Elsewhere namarupa and vinnana are described as being like two bundles of reeds supporting each other.

It seems more likely to me that this is an earlier version of the nidanas, that was later expanded.

I interpret this closed loop of namarupa-vinnana in the following way:

  • vinnana is not “consciousness” as an ethically neutral term. It’s discriminating consciousness. It separates and divides. One of the primary separations is into self and other, which is where our problems begin. (PED: "Vi (indecl.) [prefix, resting on Idg. ṷi “two,” as connotation of duality or separation.)

  • Namarupa has the pre-Buddhist meaning of our experience of the world divided into supposedly separate entities (rupa), which are named (nama).

  • This pair (namarupa and vinnana) supports and reinforces each other, because the mind that separates and discriminates, especially into self and other, is continually experiencing self and other, and so it naturally continues its separating and discriminating activities.

  • We’re told (also in DN 14) that “This consciousness turns back from name and form, and doesn’t go beyond that.” In other words this is a closed loop. Vinnana sees a world of namarupa and, living within it, can’t conceive of anything else.

The rest of the list — the six sense fields, contact, feeling, craving, grasping, becoming, birth, old age and death — follows from this. I suspect, like Javier, that birth, old age, and death, were originally one item, standing for “dukkha” — “this entire mass of suffering” — so that the list was not originally about death and rebirth, but was simply laying out how suffering comes to be.

I take the rest of the list to be an elaboration or a working out of how suffering comes to arise in a mind that functions dualistically.

So perhaps the nidanas had originally nothing to do explicitly with rebirth, but were a teaching on how we’re trapped in an illusory sense of duality, and how living in that illusory sense of duality causes us suffering.

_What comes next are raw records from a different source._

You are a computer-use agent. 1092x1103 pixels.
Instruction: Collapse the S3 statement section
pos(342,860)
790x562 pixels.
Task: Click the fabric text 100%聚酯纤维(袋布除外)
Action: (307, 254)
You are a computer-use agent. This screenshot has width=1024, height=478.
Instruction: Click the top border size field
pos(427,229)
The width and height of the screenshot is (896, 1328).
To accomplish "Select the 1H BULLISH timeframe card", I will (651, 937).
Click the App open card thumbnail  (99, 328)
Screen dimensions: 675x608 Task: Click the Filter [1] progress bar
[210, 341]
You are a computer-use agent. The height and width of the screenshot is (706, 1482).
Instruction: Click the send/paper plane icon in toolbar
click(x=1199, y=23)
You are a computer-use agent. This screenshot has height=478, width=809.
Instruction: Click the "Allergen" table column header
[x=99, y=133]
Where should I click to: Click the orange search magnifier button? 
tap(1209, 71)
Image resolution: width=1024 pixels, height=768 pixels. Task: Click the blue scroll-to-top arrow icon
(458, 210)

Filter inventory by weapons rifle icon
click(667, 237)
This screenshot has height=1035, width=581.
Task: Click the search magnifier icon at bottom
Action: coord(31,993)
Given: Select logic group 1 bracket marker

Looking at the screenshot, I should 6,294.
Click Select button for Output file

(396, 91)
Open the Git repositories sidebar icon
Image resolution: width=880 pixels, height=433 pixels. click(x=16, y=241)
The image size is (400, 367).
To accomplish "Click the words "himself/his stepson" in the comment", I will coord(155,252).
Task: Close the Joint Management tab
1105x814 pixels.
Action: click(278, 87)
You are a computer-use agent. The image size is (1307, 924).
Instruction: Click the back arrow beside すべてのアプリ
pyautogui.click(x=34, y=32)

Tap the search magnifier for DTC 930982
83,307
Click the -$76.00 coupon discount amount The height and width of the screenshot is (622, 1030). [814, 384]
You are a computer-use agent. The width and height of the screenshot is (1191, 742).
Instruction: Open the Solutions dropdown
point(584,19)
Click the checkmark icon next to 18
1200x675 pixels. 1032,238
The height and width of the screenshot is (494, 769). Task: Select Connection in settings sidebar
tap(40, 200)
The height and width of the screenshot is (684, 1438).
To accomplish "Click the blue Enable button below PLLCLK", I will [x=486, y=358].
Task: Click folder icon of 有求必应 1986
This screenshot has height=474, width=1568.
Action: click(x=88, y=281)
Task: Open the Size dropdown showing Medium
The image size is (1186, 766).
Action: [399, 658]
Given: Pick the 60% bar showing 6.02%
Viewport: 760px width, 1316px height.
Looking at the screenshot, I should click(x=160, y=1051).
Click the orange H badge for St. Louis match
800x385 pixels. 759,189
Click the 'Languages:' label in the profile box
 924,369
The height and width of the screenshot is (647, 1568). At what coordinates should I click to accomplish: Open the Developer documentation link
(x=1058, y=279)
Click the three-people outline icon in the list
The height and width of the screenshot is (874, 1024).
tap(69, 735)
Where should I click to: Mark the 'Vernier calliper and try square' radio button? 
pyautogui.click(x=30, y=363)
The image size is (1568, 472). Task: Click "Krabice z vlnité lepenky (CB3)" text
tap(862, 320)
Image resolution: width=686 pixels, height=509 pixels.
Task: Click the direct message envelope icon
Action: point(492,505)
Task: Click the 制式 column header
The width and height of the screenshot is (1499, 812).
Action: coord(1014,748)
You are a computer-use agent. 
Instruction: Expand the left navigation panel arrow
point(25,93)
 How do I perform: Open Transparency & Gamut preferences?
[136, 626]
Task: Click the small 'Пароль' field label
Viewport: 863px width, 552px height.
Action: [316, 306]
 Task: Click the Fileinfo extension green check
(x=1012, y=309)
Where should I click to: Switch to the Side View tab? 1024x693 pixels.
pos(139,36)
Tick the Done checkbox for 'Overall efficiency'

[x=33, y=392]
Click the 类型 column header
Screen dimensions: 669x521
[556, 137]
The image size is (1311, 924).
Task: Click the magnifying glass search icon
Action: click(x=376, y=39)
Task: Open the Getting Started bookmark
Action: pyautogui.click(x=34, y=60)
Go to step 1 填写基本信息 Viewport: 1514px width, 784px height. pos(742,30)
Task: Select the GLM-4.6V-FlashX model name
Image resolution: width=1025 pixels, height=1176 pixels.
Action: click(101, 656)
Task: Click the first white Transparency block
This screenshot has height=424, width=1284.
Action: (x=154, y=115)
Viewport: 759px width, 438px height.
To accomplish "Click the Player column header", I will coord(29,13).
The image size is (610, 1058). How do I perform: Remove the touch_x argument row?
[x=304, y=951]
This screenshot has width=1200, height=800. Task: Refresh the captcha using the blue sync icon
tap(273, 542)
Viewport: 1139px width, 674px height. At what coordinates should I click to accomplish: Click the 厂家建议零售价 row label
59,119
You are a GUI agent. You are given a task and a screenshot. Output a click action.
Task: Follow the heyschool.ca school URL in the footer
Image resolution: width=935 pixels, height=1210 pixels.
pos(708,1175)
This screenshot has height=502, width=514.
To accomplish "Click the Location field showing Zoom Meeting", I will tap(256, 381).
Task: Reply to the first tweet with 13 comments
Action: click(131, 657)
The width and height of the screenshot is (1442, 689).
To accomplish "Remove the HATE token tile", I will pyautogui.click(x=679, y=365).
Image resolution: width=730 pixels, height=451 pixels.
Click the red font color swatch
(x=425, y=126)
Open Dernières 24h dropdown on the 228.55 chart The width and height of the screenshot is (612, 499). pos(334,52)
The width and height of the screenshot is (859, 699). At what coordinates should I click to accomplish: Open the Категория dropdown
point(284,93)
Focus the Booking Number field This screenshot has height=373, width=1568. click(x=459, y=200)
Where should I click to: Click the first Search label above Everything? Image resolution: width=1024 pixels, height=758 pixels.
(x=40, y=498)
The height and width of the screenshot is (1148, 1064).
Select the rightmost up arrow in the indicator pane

And perhaps this list just happened to lend itself to being seen in terms of rebirth. Just stick a couple of extra nidanas at the beginning to represent a previous life, separate out examples of dukkha (birth and death) and see birth as being a future birth, and you now have the standard 12-step model explaining the cycle of birth and death over three lives. Perhaps there were social and religious reasons for why monks needed a fuller explanation of rebirth. I don’t know. I’m just trying to make sense of things in the scriptures that don’t entirely satisfy me.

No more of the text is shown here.